Con malizia, il presidente russo ha ricevuto il collega turco… nella Sala Greca del Palazzo Costantino. Anche nel modo di parlare, c’è stata qualche significativa differenza. Erdogan continuava a rivolgersi al presidente russo dicendo sempre “caro amico”, Vladimir Putin replicava con un più distaccato “ospite”. Come a mantenere certe distanze. E ricordare a Erdogan che era come se fosse venuto a Canossa. Perché è lui ad avere più bisogno di questa alleanza. L’interesse comune è rompere i reciproci isolamenti. Recandosi da Putin, Erdogan rinuncia di fatto al sogno di guidare una potenza regionale, in cambio di un incerto futuro in Medio Oriente.
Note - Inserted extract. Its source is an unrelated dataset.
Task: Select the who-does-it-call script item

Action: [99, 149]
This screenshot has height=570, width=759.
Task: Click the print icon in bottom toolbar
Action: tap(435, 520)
La strategia offensiva di Mosca in Siria ha avuto efficacia laddove Ankara ha fallito. Lo scopo di Putin è neutralizzare l’ancestrale rivale turco. Guadagnando l’accesso al Mediterraneo, preservando le vie del Caucaso per le rotte terrestri dell’energia, mantenendo il ruolo guida nell’Asia Centrale per i vitali legami con l’Iran, l’India e la Cina. Nulla di buono, per il Sultano.